12. From narration of facts and in view of the law laid down by the Supreme Court under similar circumstances, the submissions made by Shri Devadas, Government Advocate to be said as unacceptable. On the other hand the contentions raised by the learned Counsel Sri Bhat and Sampathkumar to be accepted as correct, since reasons assigned to differentiate the GREF from the definition of Armed Forces at Rule 2(g) of the 1986 Rules and its further explanation is not the resultant of any sanction by the Court. On the face of it, it demonstrates how it is discriminatory in nature coupled with arbitrariness.

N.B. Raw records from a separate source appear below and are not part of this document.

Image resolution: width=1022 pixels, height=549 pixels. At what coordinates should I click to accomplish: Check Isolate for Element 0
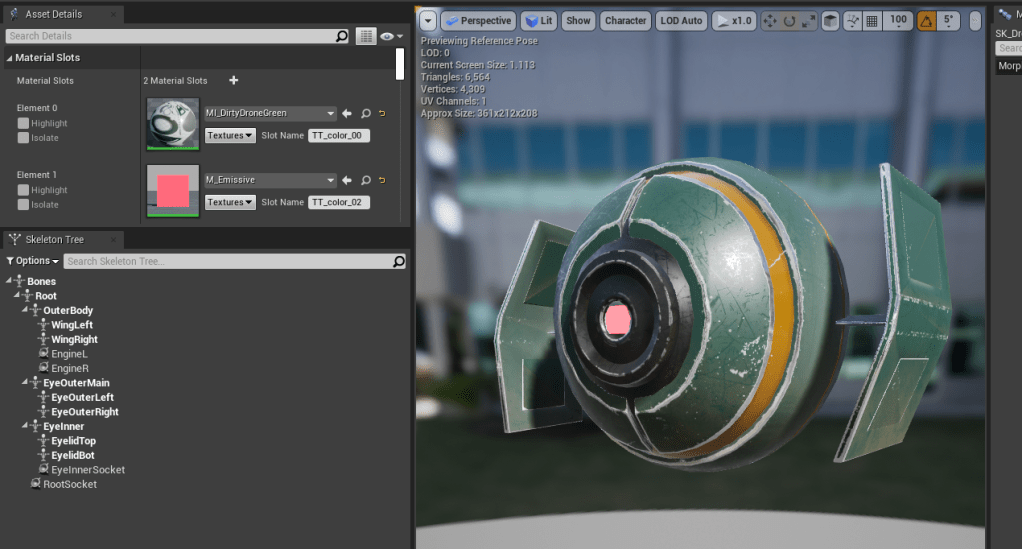23,138
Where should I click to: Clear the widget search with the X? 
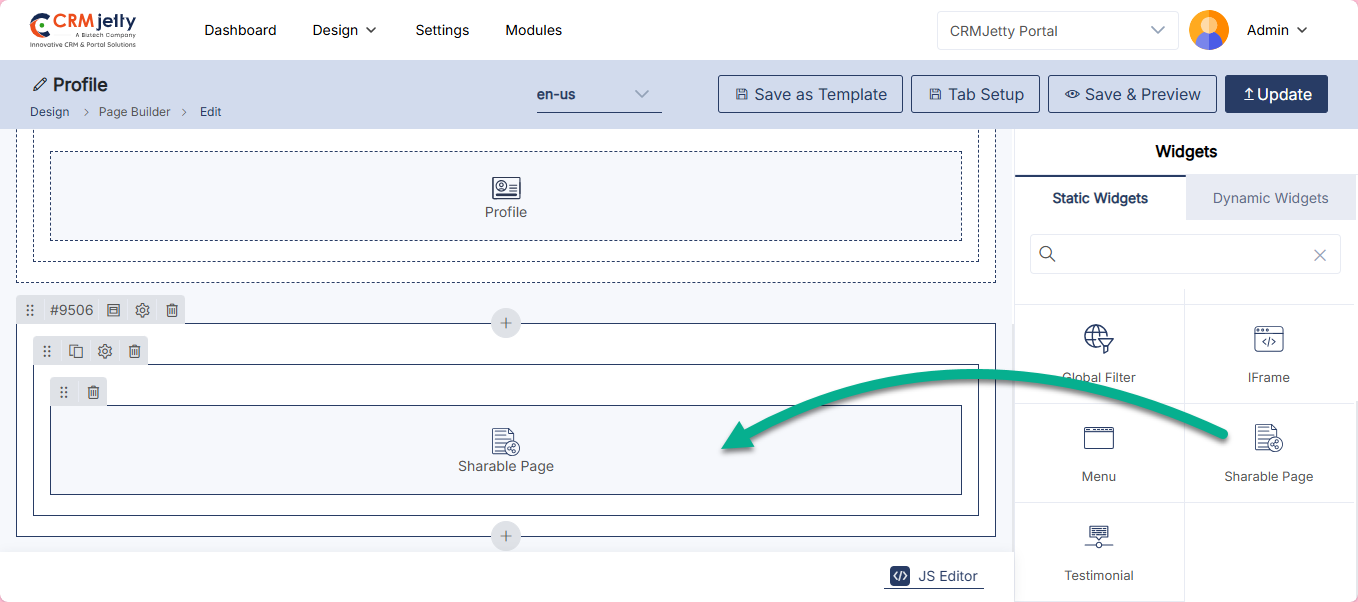click(x=1320, y=255)

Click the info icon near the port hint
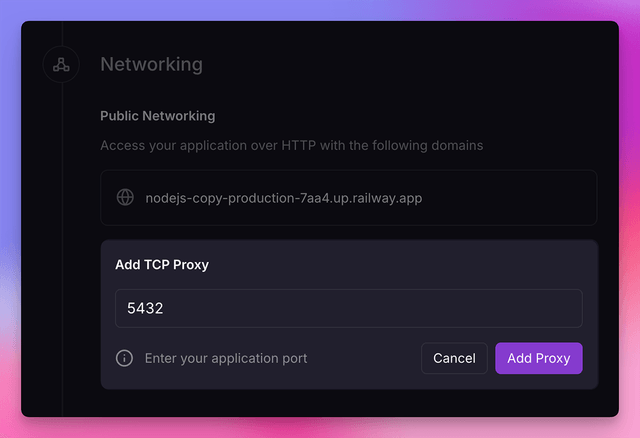124,358
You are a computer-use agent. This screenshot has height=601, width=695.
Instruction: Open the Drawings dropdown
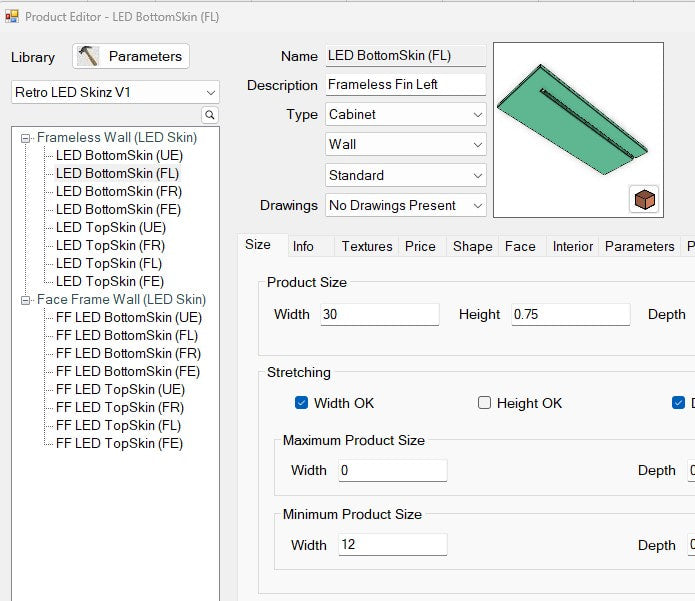[406, 206]
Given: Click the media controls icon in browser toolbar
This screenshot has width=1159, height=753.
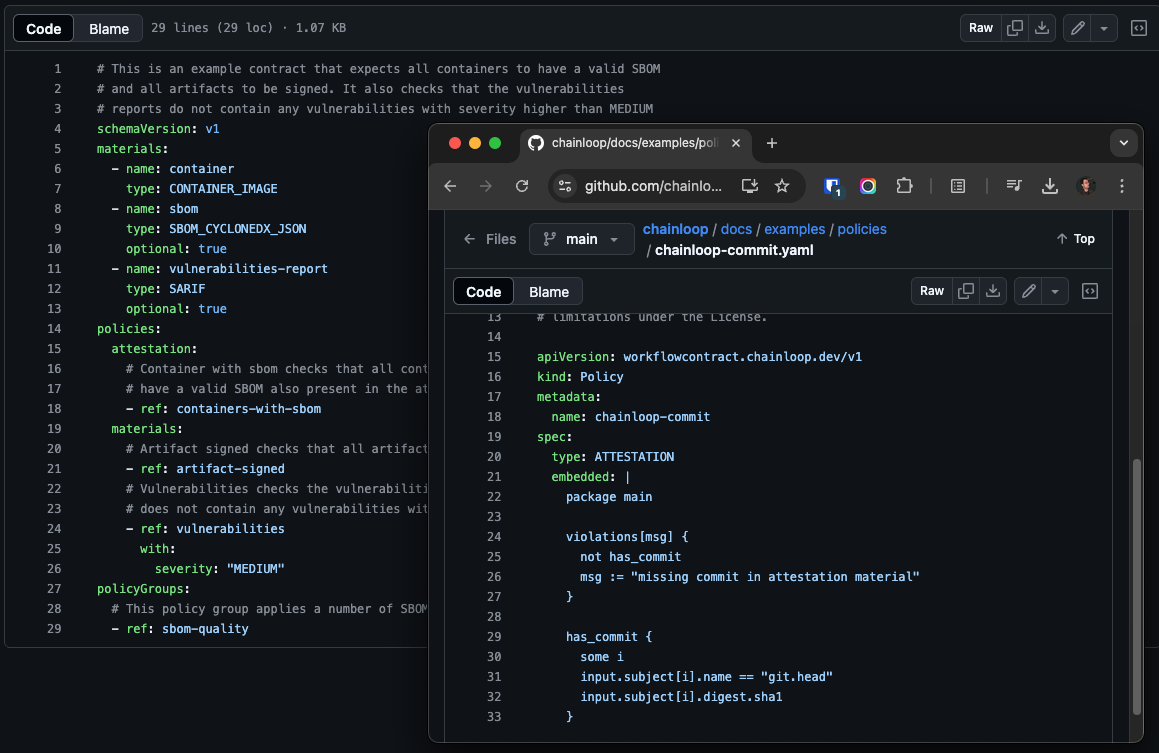Looking at the screenshot, I should (1014, 186).
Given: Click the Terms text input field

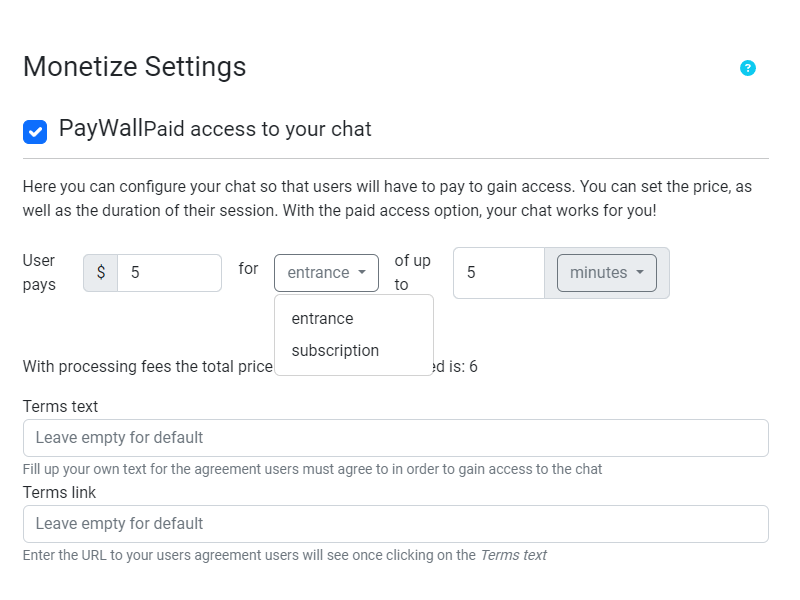Looking at the screenshot, I should [395, 437].
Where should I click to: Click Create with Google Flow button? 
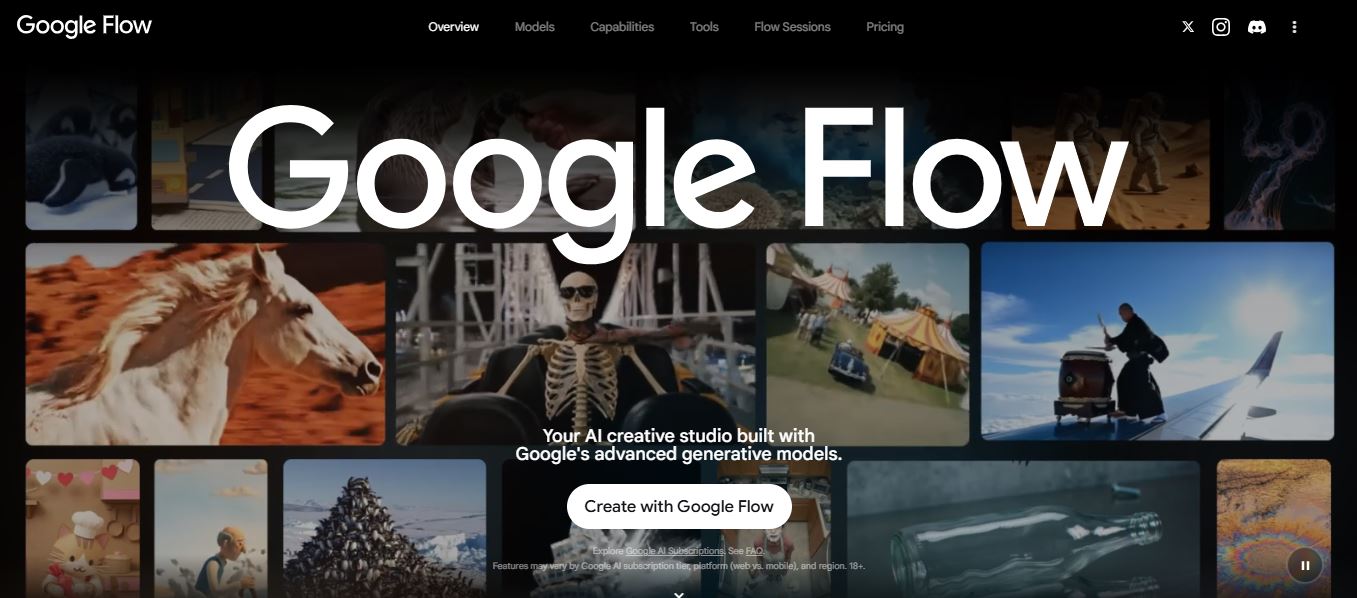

Hence, it has to be said that that portion of Rule i.e., exclusion of GREF from Armed Force is invalid and refusal to admit both the petitioners for admission to B.E. first year course in the quota reserved for ‘Ex-Defence’ Personnel is quite arbitrary and illegal.
13. Since it is not in dispute that both the petitioners are in their final year of B.E.Course now, no purpose would be served if a direction is given that the petitioner shall be re-admitted to the 1st Year B.E.Course. Regarding their request that they are entitled to seek refund from the respondents of the amount which they paid to the respective Colleges in the form of Capitation and the excess fee paid by the petitioners for all these years; that in the absence of any material placed as to the quantum of money paid in the form of Capitation fee and regular fee, it is not proper to issue any direction to the respondents to refund it. However, the exclusion of personnel who served in General Reserve Engineer Force from the definition of Ex-Serviceman in Rule 2(g) of Rules is held as illegal and arbitrary. It is needless to say that as long as the said Rule is in force, the benefits that accrue to other Ex-Serviceman will also accrue to GREF personnel.